2023年04月27日、私は大阪市立自然史博物館を訪れ、一般客として、「特別展「毒」」(以下同展)に参加した([1])。

同展「第2章 毒の博物館 2-6 火山ガス」([2]のp.74-75)では、火山ガスが言及された(図14.01)。

図14.01.火山ガス。

火山ガスは、マグマの中に溶解していた揮発性成分が、マグマから脱ガスし、火山の火口や噴気孔から放出される気体成分のことを指す。その温度は、水の沸点以下の低温のものから1,000℃を超える高温なものまである。低温な火山ガスは、その上昇過程で熱水系や地下水系などとの相互作用により、マグマ起源のガスだけでなく、熱水系や地下水系の成分を混在して含んでいる。一般に高温なガスほど、その影響は少ない。

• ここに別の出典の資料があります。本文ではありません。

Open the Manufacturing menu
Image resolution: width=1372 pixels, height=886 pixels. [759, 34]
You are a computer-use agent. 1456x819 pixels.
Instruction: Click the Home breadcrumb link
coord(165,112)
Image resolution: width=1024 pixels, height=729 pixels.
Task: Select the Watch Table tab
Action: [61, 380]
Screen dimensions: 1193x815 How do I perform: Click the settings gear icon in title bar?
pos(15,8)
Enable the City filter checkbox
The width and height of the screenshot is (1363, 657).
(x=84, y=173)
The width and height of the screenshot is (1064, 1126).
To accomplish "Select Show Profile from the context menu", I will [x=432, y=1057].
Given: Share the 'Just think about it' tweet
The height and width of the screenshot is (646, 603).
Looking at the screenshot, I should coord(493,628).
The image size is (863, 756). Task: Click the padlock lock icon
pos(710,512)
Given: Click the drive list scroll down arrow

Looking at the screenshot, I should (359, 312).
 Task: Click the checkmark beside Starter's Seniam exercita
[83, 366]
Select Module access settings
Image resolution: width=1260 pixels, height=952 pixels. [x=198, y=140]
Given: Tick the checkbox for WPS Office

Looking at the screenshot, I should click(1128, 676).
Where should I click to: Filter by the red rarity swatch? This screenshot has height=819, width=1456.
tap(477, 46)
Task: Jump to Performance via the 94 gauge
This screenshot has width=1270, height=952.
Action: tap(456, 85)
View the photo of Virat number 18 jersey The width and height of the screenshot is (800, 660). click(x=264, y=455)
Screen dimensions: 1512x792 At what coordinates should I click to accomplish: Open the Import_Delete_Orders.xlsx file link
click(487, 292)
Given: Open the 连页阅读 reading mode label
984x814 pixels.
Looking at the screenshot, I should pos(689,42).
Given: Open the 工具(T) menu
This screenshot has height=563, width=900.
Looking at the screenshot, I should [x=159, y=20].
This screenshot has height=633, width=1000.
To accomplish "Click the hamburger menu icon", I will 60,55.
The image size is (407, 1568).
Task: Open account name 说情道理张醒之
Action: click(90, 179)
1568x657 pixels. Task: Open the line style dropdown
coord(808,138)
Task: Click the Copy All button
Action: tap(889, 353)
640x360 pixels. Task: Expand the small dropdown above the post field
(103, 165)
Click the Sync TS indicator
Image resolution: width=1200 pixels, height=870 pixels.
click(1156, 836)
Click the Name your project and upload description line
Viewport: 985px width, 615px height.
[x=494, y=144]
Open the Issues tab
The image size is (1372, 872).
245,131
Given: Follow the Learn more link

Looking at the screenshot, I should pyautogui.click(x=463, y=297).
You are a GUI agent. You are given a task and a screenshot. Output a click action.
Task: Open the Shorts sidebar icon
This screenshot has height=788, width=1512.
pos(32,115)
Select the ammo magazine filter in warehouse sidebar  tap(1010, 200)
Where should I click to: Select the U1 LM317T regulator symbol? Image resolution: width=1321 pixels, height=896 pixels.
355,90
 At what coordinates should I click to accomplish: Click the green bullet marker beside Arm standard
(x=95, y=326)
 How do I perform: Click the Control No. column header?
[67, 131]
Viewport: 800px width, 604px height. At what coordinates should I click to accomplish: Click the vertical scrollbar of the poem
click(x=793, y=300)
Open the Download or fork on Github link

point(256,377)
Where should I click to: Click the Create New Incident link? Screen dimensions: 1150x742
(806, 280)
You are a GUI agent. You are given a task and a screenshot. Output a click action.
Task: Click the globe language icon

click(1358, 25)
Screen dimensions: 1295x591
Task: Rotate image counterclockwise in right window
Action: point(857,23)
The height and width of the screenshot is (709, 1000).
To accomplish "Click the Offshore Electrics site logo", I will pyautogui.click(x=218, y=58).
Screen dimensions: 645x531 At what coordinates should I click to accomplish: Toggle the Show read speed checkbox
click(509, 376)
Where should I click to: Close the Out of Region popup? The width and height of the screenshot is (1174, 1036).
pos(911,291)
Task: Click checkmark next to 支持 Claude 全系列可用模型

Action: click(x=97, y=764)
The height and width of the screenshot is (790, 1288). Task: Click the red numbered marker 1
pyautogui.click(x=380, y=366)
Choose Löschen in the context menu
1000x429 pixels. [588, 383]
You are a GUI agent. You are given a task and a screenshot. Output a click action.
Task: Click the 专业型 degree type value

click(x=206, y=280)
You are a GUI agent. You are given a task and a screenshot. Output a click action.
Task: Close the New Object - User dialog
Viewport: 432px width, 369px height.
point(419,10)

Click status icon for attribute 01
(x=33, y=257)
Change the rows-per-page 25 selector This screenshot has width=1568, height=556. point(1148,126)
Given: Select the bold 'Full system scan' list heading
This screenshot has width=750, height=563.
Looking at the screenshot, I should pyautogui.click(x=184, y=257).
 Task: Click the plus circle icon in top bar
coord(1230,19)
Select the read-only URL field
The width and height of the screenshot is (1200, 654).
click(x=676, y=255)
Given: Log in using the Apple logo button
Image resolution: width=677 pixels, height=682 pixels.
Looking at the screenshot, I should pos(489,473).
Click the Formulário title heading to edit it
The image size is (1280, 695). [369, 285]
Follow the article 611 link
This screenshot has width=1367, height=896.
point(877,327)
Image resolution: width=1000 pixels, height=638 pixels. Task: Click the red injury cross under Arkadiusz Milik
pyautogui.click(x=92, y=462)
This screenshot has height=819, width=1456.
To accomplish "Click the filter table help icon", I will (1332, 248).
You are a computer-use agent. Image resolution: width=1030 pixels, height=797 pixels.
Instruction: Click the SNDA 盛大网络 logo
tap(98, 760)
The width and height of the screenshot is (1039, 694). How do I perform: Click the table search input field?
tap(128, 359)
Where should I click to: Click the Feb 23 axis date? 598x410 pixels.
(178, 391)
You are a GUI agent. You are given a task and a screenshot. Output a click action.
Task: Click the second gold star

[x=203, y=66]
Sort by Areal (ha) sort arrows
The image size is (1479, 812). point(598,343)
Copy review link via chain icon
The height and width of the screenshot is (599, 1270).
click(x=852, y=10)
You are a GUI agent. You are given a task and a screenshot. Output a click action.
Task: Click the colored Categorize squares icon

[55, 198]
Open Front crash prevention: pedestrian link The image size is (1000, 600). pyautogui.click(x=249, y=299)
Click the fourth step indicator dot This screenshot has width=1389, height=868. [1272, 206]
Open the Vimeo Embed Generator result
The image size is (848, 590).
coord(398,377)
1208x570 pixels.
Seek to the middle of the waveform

火山ガスは、水蒸気、二酸化炭素、二酸化硫黄、硫化水素、塩化水素、フッ化水素、水素など多種の成分を含んでいるが、そのほとんどを水蒸気が占め、島弧火山の場合90%以上を占めることが多い。高温の火山ガス成分に含まれる、二酸化硫黄、塩化水素などの酸性ガスは有毒であり人体への影響が大きいだけでなく、周辺の環境や植生にも多大な影響をもたらす。2000年09月~2005年02月の約4年半もの長期にわたり、三宅島島民が全島避難を余儀なくされたのは、噴火以降続いた大量の火山ガス(とくに二酸化硫黄)放出によるところが大きい。また、噴火噴煙が成層圏へ到達するような場合、火山ガスが引き起こす地球環境への影響も無視することはできない([3])。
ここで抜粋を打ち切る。